[start of MATERIAL FOR THE TASK]

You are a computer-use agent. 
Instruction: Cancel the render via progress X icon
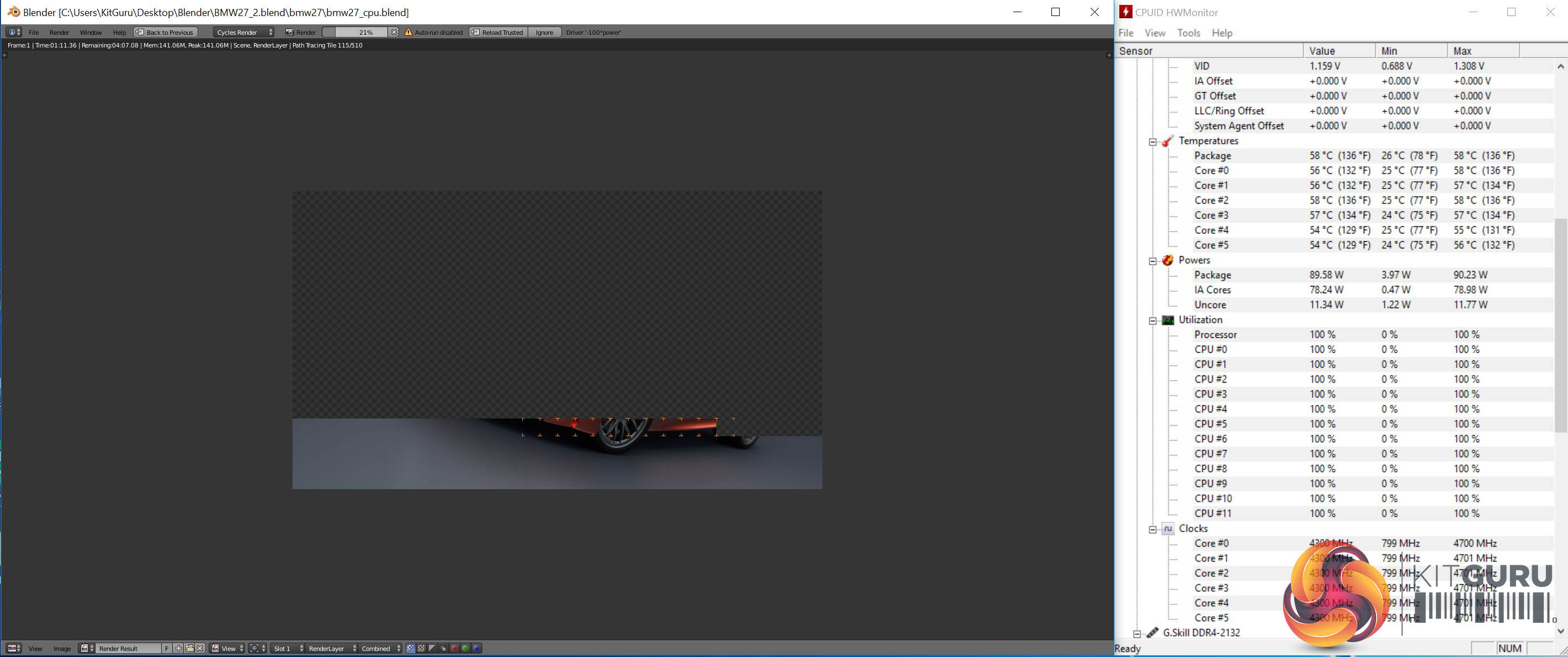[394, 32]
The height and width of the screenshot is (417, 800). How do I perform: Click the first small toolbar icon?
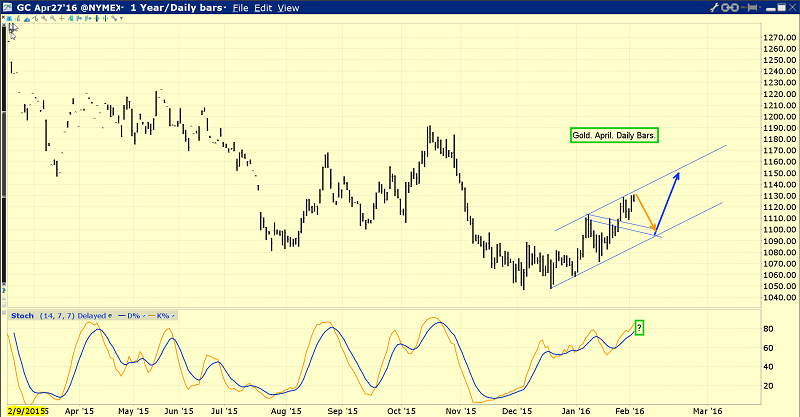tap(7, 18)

[end of MATERIAL FOR THE TASK]
[start of MATERIAL FOR THE TASK]

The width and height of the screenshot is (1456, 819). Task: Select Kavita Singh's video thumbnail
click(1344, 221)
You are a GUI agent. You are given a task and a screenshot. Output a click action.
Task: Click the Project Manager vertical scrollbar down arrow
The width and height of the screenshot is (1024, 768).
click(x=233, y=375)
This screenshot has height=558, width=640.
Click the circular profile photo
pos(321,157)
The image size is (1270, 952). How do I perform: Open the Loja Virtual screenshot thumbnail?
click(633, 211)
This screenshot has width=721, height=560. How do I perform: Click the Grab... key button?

[end of MATERIAL FOR THE TASK]
[start of MATERIAL FOR THE TASK]

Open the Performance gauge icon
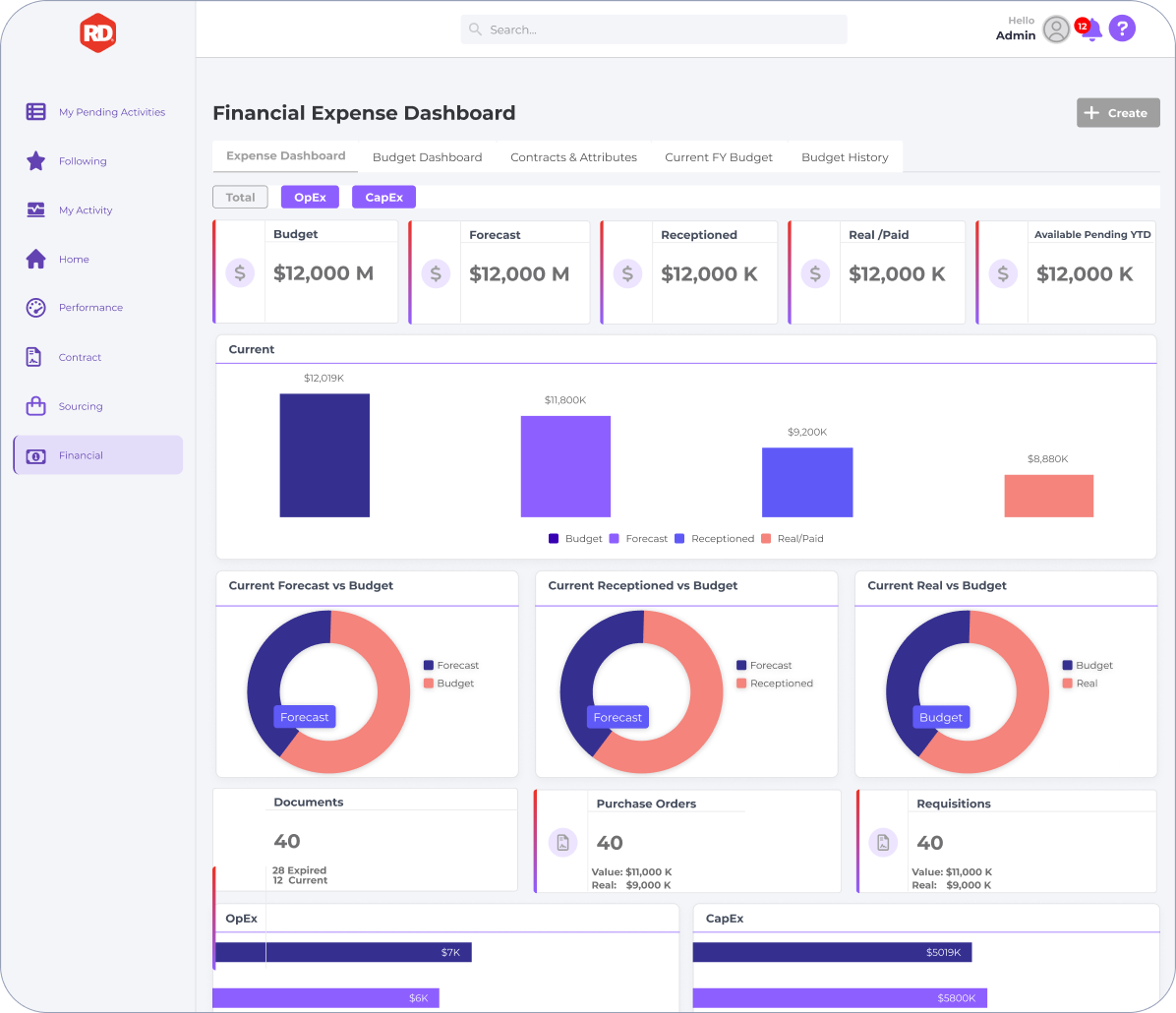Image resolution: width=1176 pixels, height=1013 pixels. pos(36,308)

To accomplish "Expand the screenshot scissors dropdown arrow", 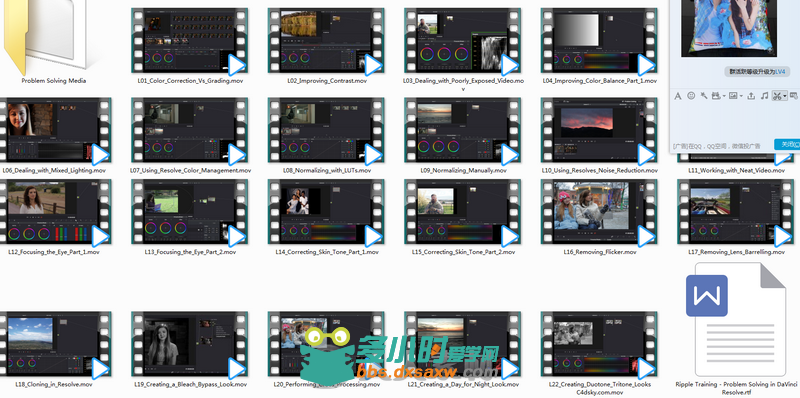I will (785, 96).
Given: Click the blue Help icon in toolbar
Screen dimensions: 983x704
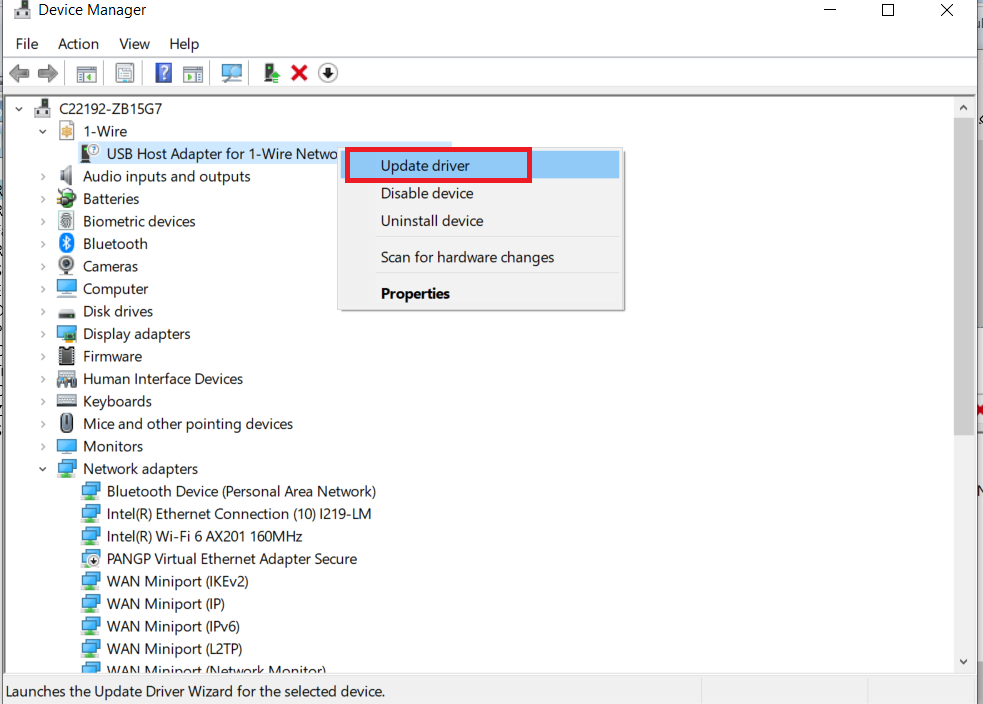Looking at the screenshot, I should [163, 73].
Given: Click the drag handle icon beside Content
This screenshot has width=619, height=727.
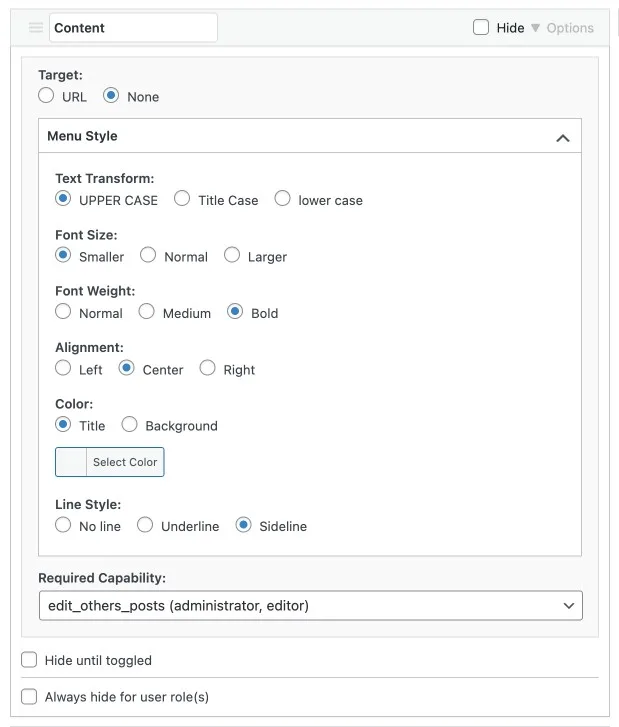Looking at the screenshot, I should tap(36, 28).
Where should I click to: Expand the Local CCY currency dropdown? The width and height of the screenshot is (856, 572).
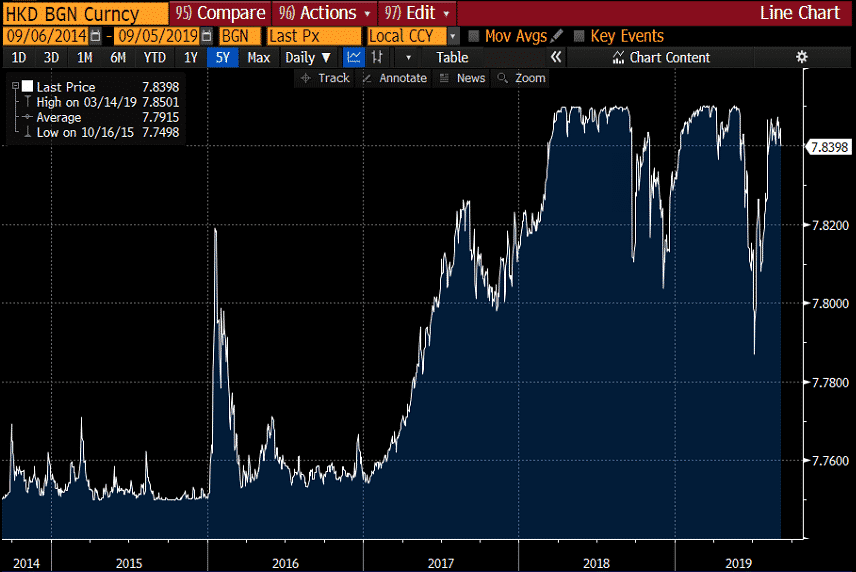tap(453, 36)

[end of MATERIAL FOR THE TASK]

Pick out every line in the items above that contains the string "thumbnail", and copy each such line in full.

COMPLETED EXERCISE ->
The width and height of the screenshot is (1456, 819). Task: Select Kavita Singh's video thumbnail
The image size is (1270, 952). How do I perform: Open the Loja Virtual screenshot thumbnail?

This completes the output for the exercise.